Data compression vs data deduplication

Two ways to store less — shrink each item's bytes, or stop storing identical copies. They target different redundancy and often work together.

Two different “store less” strategies

Both cut storage and bandwidth, but attack different redundancy:

Compression — shrink data by encoding it more efficiently (remove redundancy within an item).
Deduplication — store only one copy of identical data and replace duplicates with references (remove redundancy across items).

Compression

Re-encode bytes so the same information takes less space — e.g. gzip/zstd on text, JPEG on images.

Scope: within a file/block.
Lossless (gzip, zstd, Brotli) — exact reconstruction; for text, logs, code.
Lossy (JPEG, MP4, MP3) — discard imperceptible detail for much smaller size; for media.
Cost: CPU to compress/decompress; a latency/CPU-vs-size trade-off.
Great when: individual items are internally redundant (text, logs, columnar data).

Deduplication

Detect identical chunks (by hashing them) and keep one physical copy; everything else points to it.

Scope: across files / the whole dataset.
File-level (whole identical files) or block-level (identical chunks within different files — far more effective).
Cost: maintaining a hash index of chunks; lookup on every write.
Great when: the same data repeats across many items — backups (yesterday ≈ today), VM images, a file-sync service where many users store the same file.

The side-by-side

	Compression	Deduplication
Removes redundancy	Within an item	Across items
Mechanism	Re-encode bytes	Reference shared copies
Best on	Internally redundant data	Repeated/duplicate data
Cost	CPU	Chunk hash index + lookups

They compose

You typically dedupe, then compress the unique chunks — eliminate repeated chunks first, then squeeze what’s left.
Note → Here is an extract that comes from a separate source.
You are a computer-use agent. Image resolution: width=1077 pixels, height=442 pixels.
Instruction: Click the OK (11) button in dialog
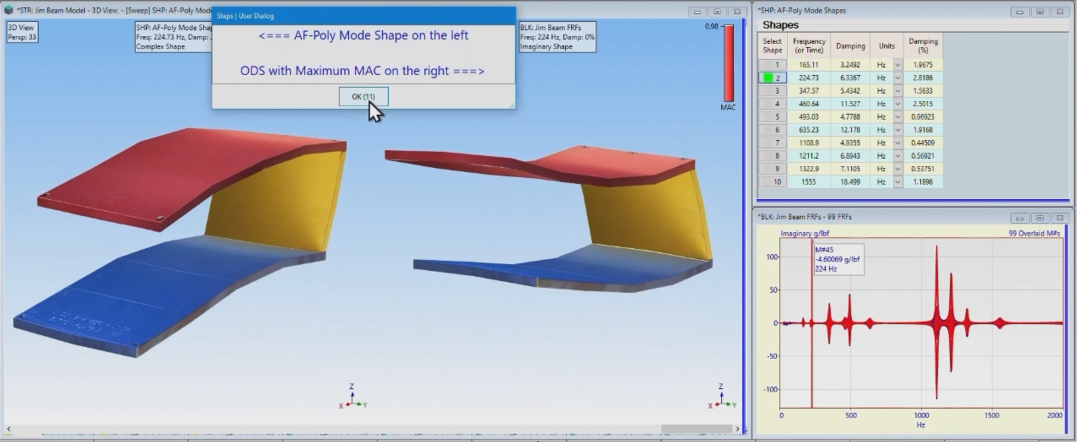[362, 96]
Backup systems and cloud storage do exactly this to maximize savings.

The interview cue

Reach for these in storage-heavy designs (Dropbox, S3, backups, a CDN): “Files are chunked and deduplicated so the same file uploaded by a million users is stored once; unique chunks are then compressed. Dedup also slashes upload bandwidth — the client can skip sending chunks the server already has.” Knowing which redundancy each targets — and that they stack — is the signal.